Karamollaoğlu, açıklamasının akabinde bir gazetecinin, “Kılıçdaroğlu’nun adaylığını uygun görüyor musunuz?” sorusuna, “Ben bunun için geçmişte sözde bulunmuştum. Şu anda bir cumhurbaşkanı adayının belirlenmesinin erken olduğu kanaatindeyim. Vakti geldiğinde bu istişarelerle karara bağlanır. Sayın Cumhurbaşkanı, ‘seçim, vaktinde yapılacak’ diyor. Vaktinde da olabilir, erken de olabilir lakin seçim sonucu alındıktan daha sonra süratle bir cumhurbaşkanı adayı yahut birkaç cumhurbaşkanı adayı ortaya çıkabilir” diye karşılık verdi.
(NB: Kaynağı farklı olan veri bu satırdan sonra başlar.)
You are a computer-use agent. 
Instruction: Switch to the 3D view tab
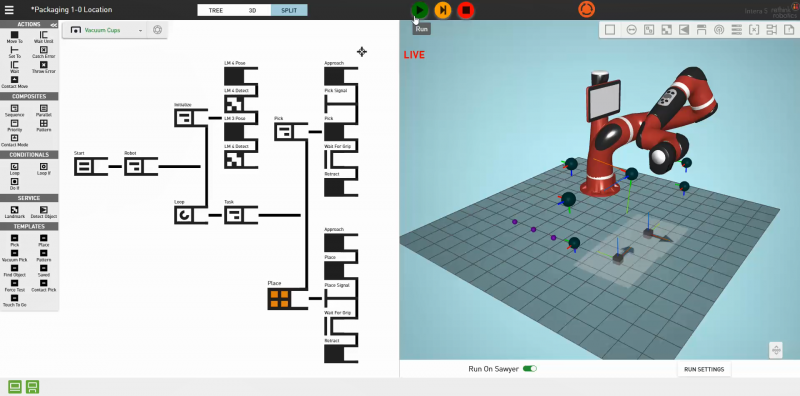(x=253, y=10)
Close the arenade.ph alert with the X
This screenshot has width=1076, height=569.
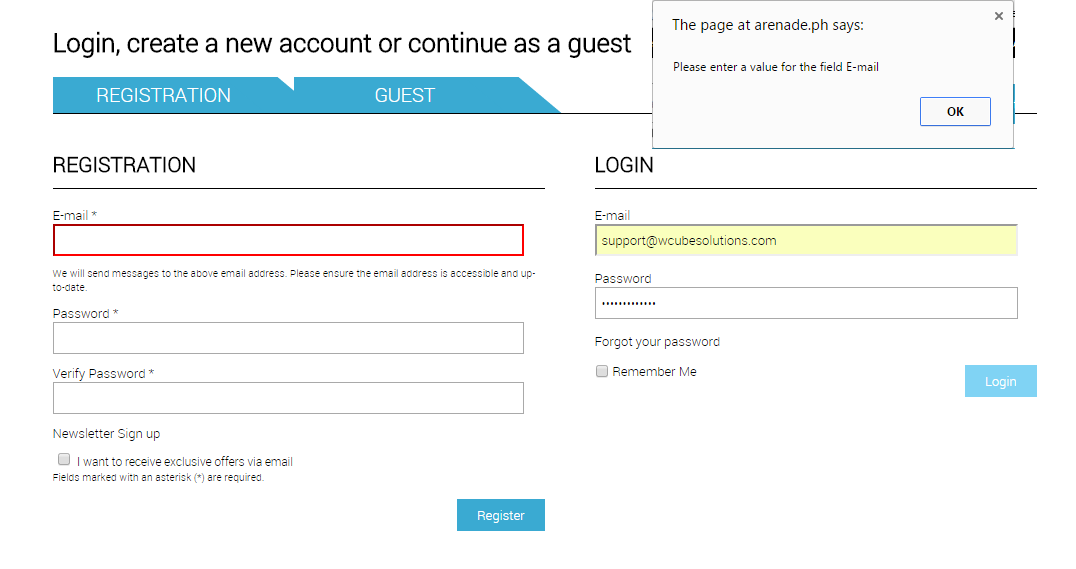(998, 16)
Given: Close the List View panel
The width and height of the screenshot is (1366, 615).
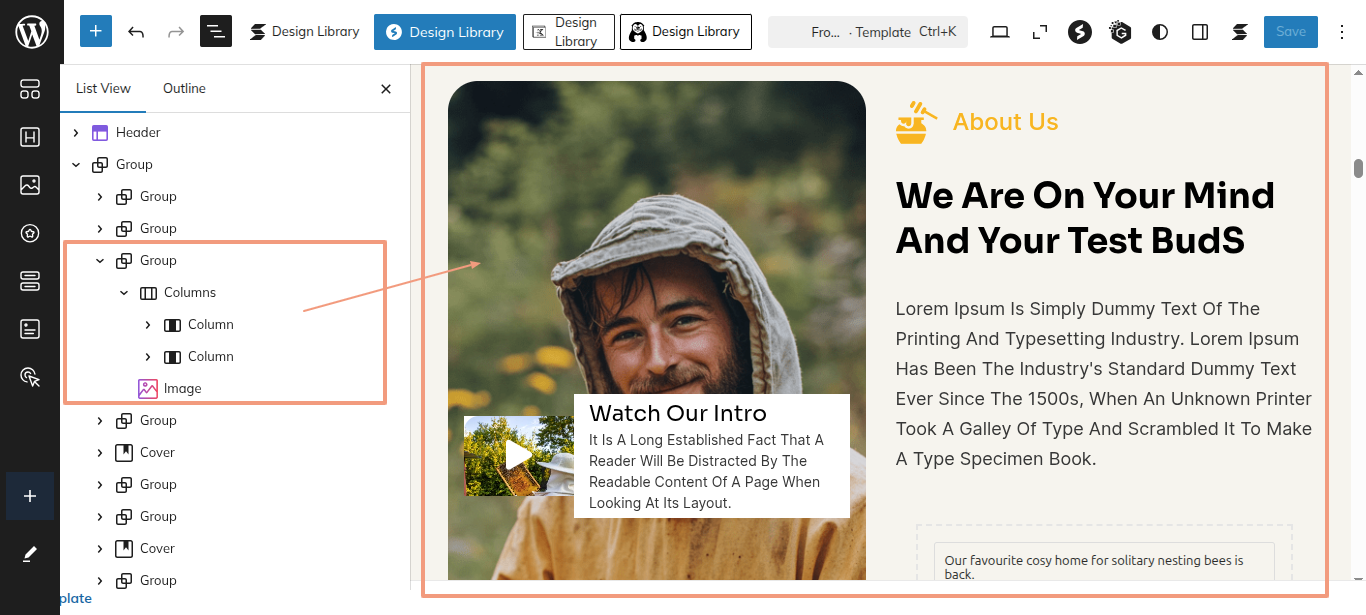Looking at the screenshot, I should click(x=386, y=89).
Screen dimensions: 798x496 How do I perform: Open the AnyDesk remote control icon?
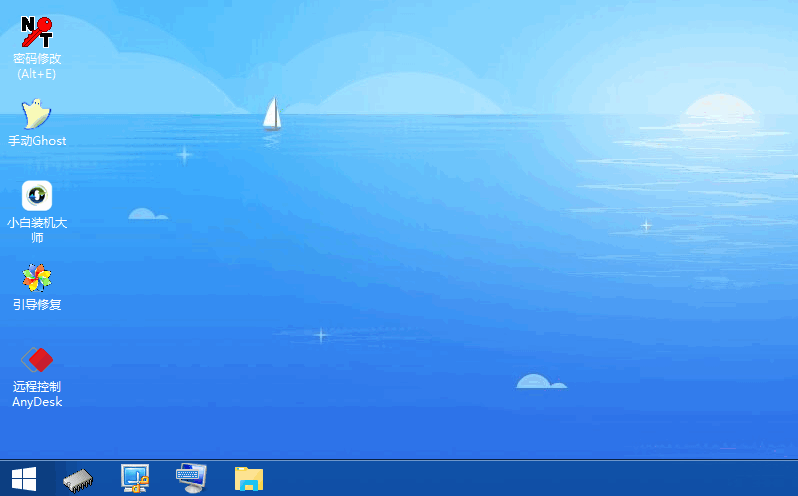point(37,359)
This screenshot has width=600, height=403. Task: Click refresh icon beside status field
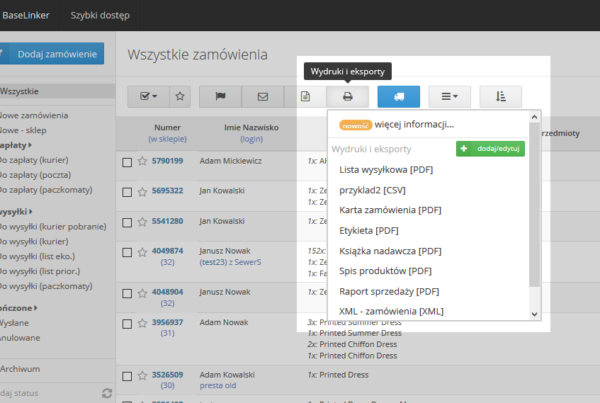point(108,394)
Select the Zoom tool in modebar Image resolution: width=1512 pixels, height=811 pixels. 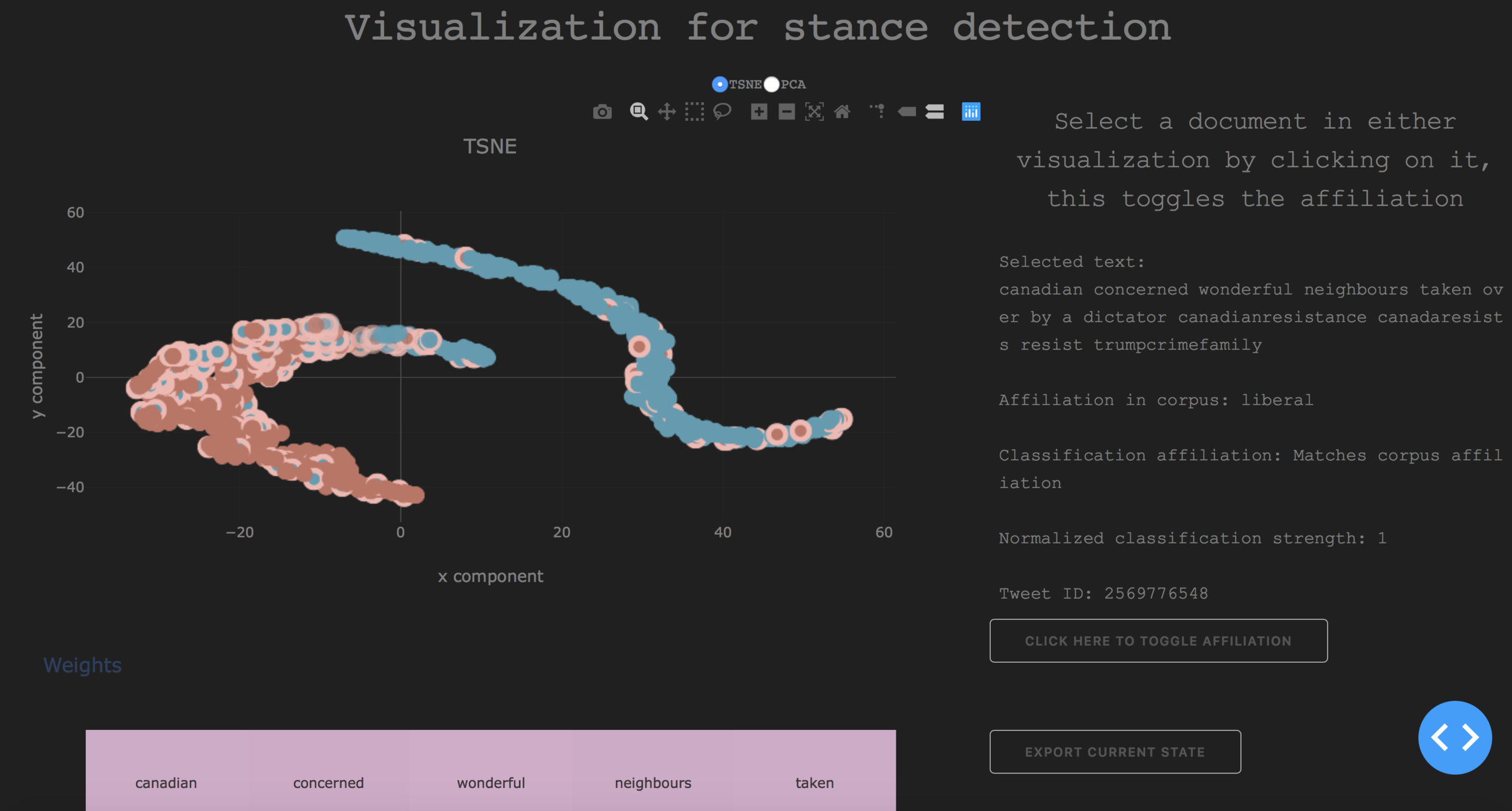[639, 112]
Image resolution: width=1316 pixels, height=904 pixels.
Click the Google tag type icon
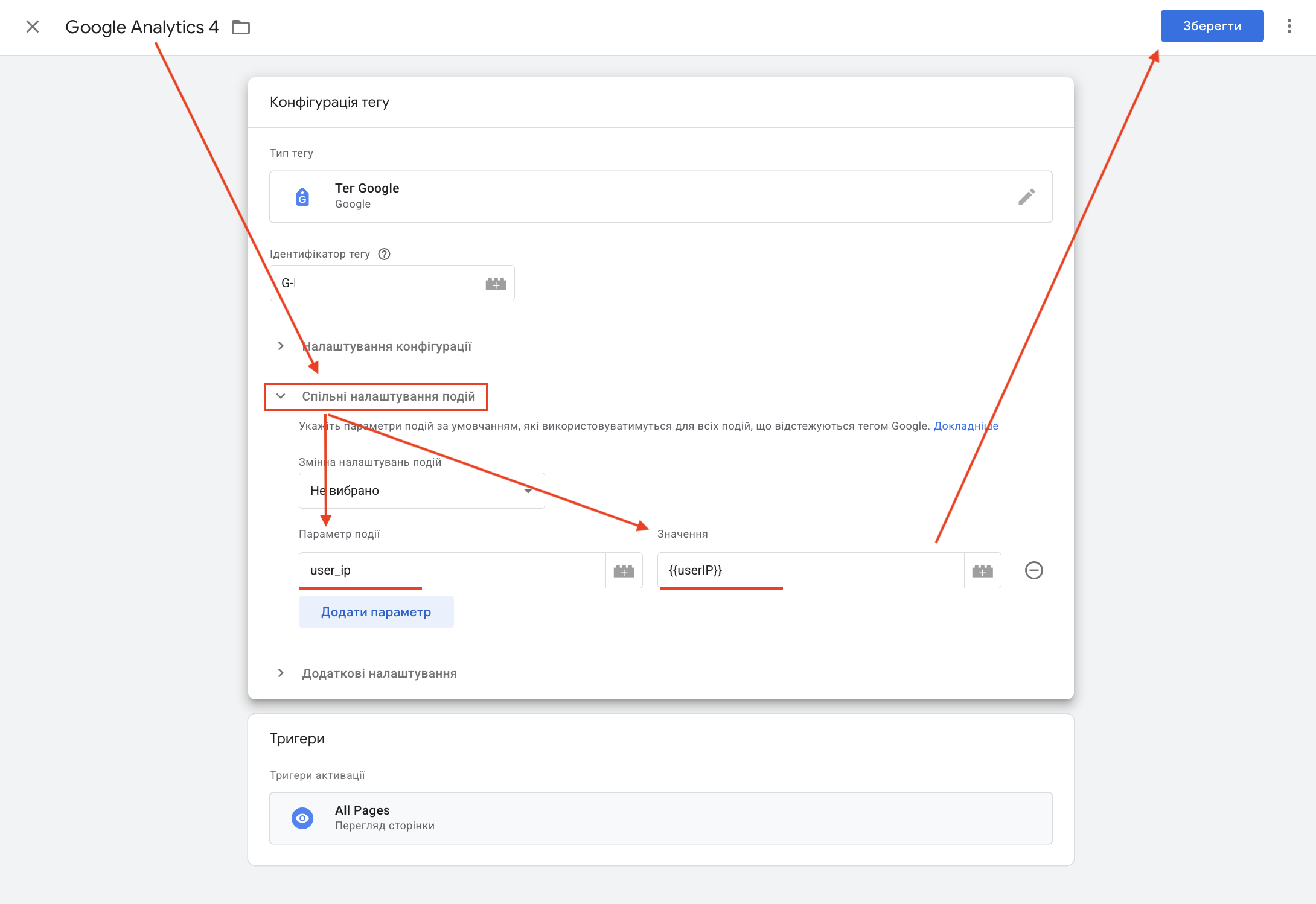click(302, 197)
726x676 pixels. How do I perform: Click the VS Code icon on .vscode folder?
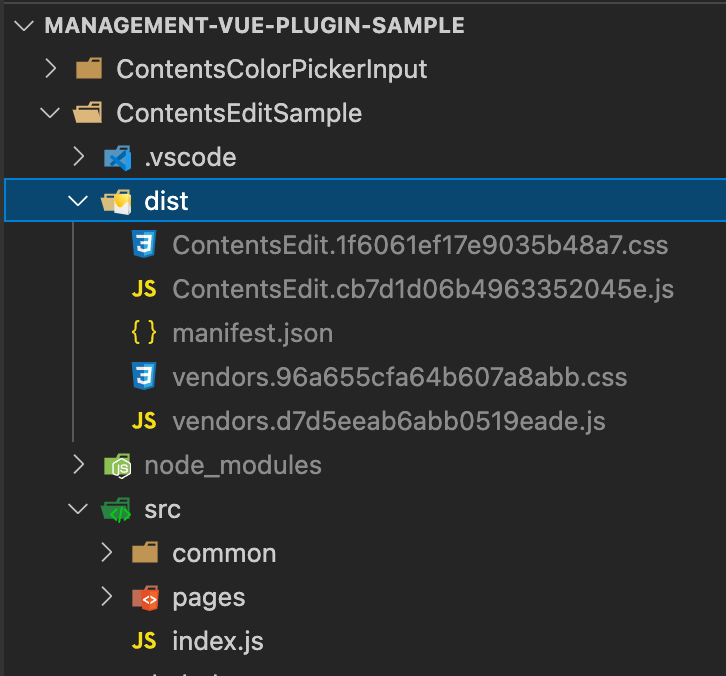[x=117, y=157]
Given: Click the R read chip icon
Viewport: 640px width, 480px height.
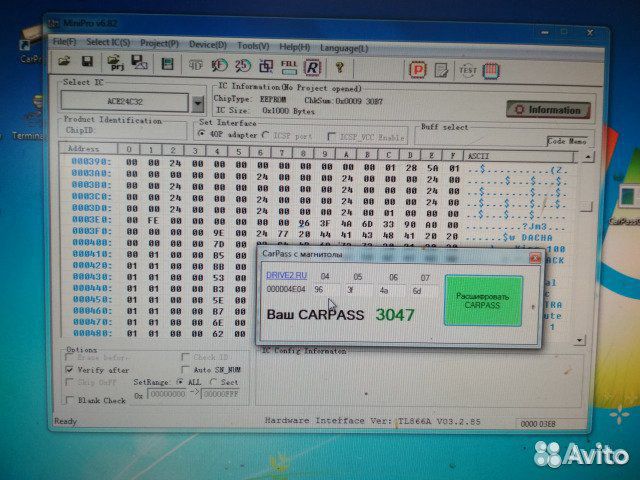Looking at the screenshot, I should pyautogui.click(x=312, y=67).
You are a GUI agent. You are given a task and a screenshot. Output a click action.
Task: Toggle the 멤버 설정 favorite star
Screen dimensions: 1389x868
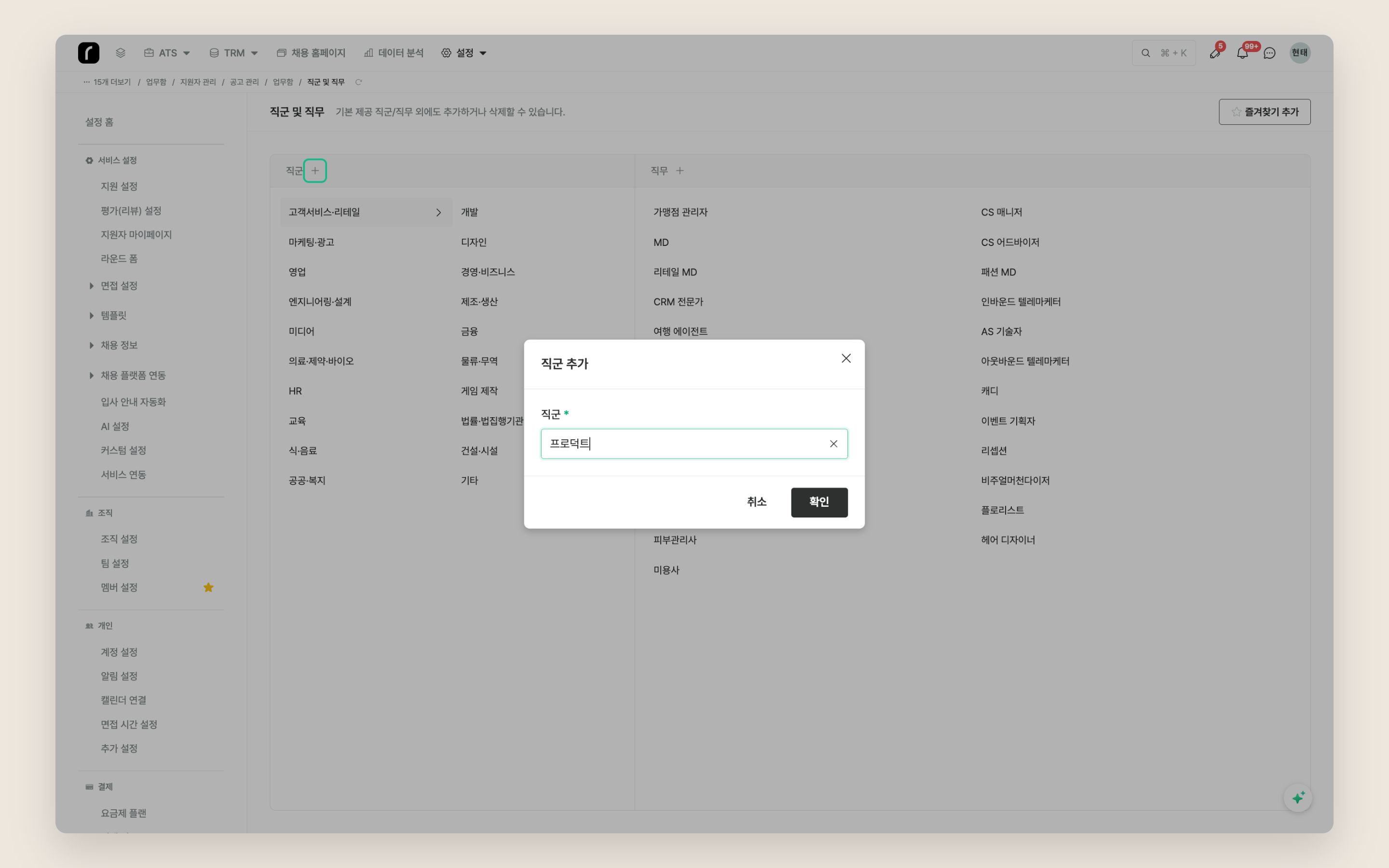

Karamollaoğlu, Gelecek Partisi ile Demokrasi ve Atılım Partisi’nin Millet İttifakı’na katılacağı ve ittifakın isminin ‘Büyük Millet İttifakı’ olacağı argümanlarının hatırlatılması üzerine ise, “Bir ittifak olsun olmasın lakin kıymetli husus, bugünkü sistemin kesinlikle değişmesidir. Bu sistemin nasıl değişeceği konusunda da bu arkadaşlarımızın iştirakiyle birtakım görüşmeler aslına bakarsanız yapılıyor. Lakin bu ittifak manasında değil. Nasıl bir sistem kurulsun, nasıl kararlar hızla alınabilsin, o görüşmeler yapılıyor. Bunun da faydalı olduğu kanaatindeyim. aslına bakarsanız bu biçimde bir dirsek teması var” tabirini kullandı.